言われた通りそんな気配は感じ取っていた。いい方と悪い方の両方の意味でだが。

 

 

「まあ、行けば分かることか」

《そういうことだ……早く行くぞ》

 

 

そう急かすアジ。しかし、そんなことを言いつつ、自分はいつの間にか姿を眩まし、ちゃっかり永時の中へと戻っていた。

 

 

「……アスモ、行こうか」

「りょ〜か〜い」

 

 

とりあえず戻った居候のことは考えず2人は先へと進むことにしたのであった。

 

 

そして、永時はあの4人と再会し、その後『世界の掃き溜め』にて探索をすることとなる。

 

 

 

 

 

 

 

 

 

 

 

 

 

 

 

 

 

 

 

 

ーーー悪いな姉貴……あんたに会うのは、もう少し先になりそうだ。

 

 

 

 

 

 

 

 






アジ・ダハーカ

邪悪な者とされる3頭の毒龍。

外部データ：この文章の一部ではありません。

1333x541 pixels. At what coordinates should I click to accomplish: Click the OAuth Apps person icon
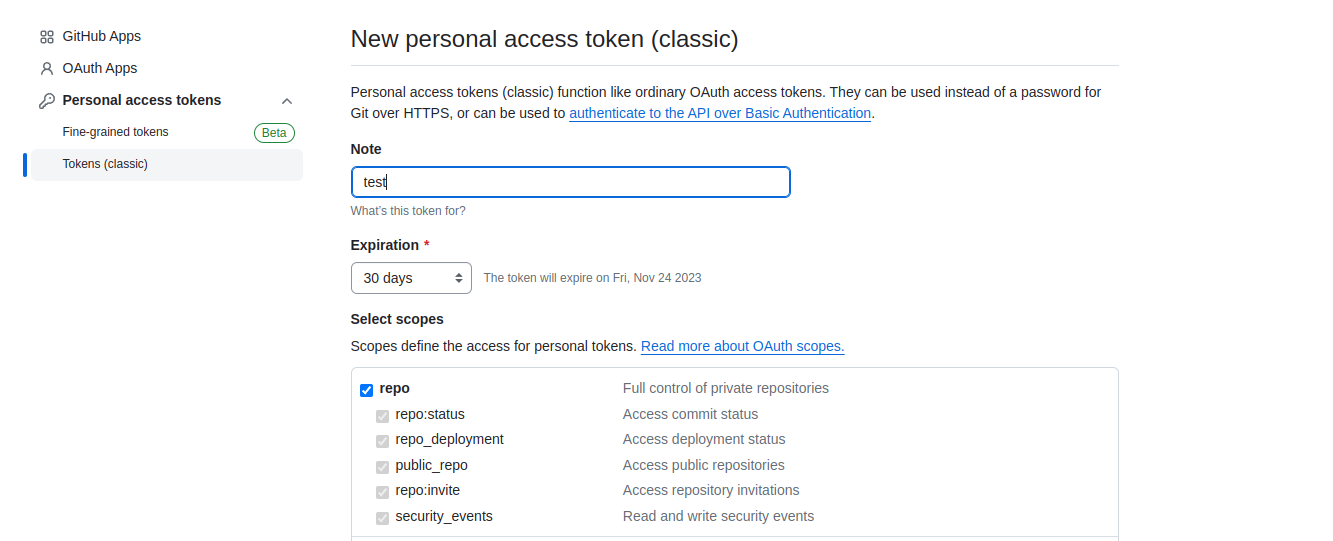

千の魔術を扱うとされる悪の根源、悪の化身。自称悪の探求者。
エンドコール討伐時代に出会い偉く気に入られた。人間時には腰まで伸ばし、先が三又に別れている漆黒の長髪に褐色肌。服装に関してはかなりすぼらで、黒のタンクトップに下は最低限の布地で隠している。両肩には龍の刻印がある。本来性別などの概念はなく、気分によって男や女になる、と言っても女が圧倒的に多く、恐らくは男である永時に気を使ってる?それか娯楽の一種として夜伽に誘うのが目的と見られる。

永時を気に入った理由としては「悪となるために悪を為すのではなく、悪を為すから悪を名乗る。それはそれで面白いではないか」と語っている。